Oh no…a Blackberry iPad, another gadget to want until it actually comes out and then you realise how average it is. This thing is not appearing until 2011 by which time its competitors, who already have tablets out, will have probably issued revised and improved versions of the existing tablets. They are saying that it will offer all the advantages of the BlackBerry business stuff but have called it the PlayBook. I wonder if you will need to take out one of those restrictive BlackBerry BIS/BES contracts in order to be able to use the email as you do on their smartphones. You can get and use an iPad, all the functions, without a phone contract and if this thing is going to compete then it needs to offer the same.

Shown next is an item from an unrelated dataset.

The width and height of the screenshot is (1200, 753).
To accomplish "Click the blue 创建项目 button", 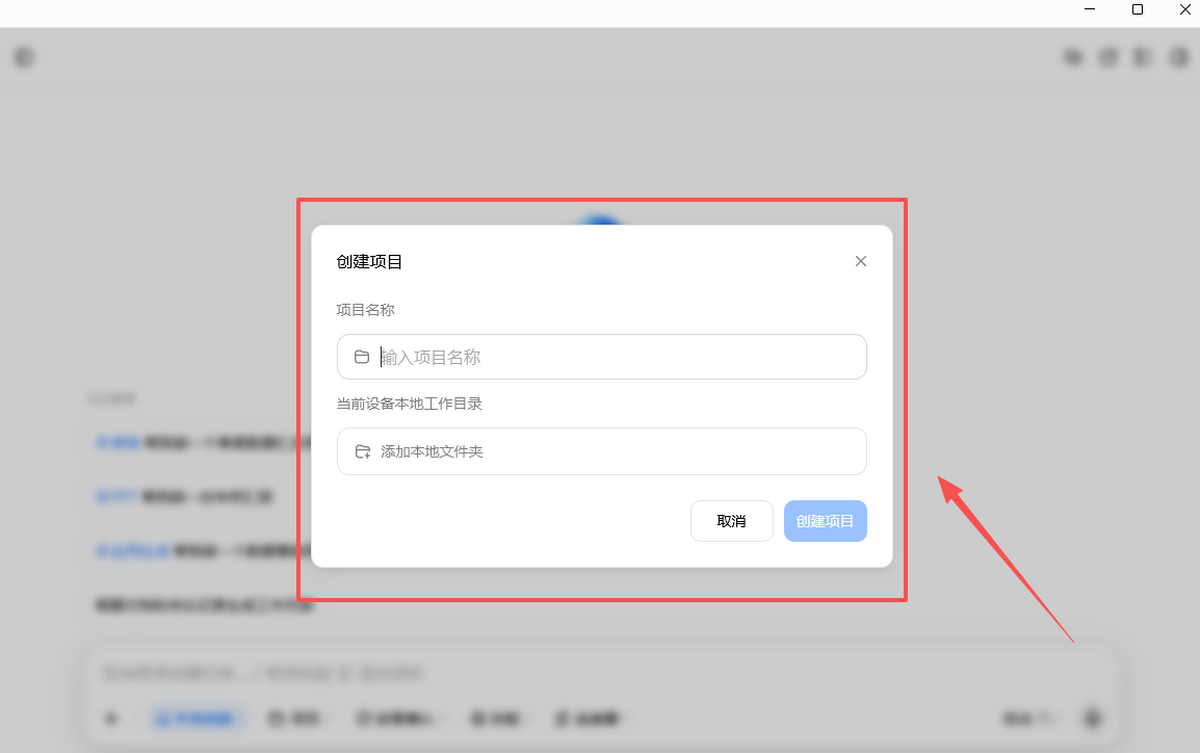I will (x=825, y=521).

Not unsurprisingly, the BB sites are beside themselves with joy, probably more surprised than anything at the thought of RIM finally bringing out a nice looking device with a screen, at last, bigger than Keira Knightley’s boobs. All the bloggers (BB fanboys), gasp, seem to love it. Shaun at pda247, a well renowned BB fanboy, is getting himself worked up into a frightful state too stating that it “does look very good”. That could turn out to be the problem, it might look very good but what will it be like to use I wonder? The Pre looked very good for a while until it came to launch date and remember how they wouldn’t let anyone touch one until then, a bit like the PlayBook scenario yesterday when it was locked behind glass.

Pricing will be interesting as I’ll wager the next gen iPad will be cheaper or at least have better specs for the same price and they had better lose that silly BB data contract malarkay. Thing is, if you don’t have a BIS/BES contract how will you get your email as I doubt you could access it with just wifi? RIM are also going to have to get an awful lot of the good games people onboard if they wish to compete in the “PlayBook” sector, existing BB’s are not exactly renowned for the depth or breadth of quality gaming titles for their smartphones but of course a few golden dollars issued here and there may change all that. Can you see a whole lot of Android or iPad owners, already well immersed in their respective eco-systems, suddenly wanting to shift to a new platform, with a limited amount of 3rd party software, once it launches? Tough one that for RIM to break into methinks although of course there are plenty of BB users out there who may take a shine to it. Mind you, existing BB users haven’t exactly flocked to RIM’s other current big touchscreen equipped phone, the Storm, have they?

I’m not trying to diss this thing before it comes out, if I wasn’t already entrenched in the Apple/Mac/iPhone thing I’d be quite interested in this thing but I am and that effectively rules it out. I’ve already spent pots on software for the latter and another thing causes concern, how well or not the PlayBook would be able to access all my iTunes stuff out of the box. I suspect not well at all. Still, it could turn out to be amazing and if so, great.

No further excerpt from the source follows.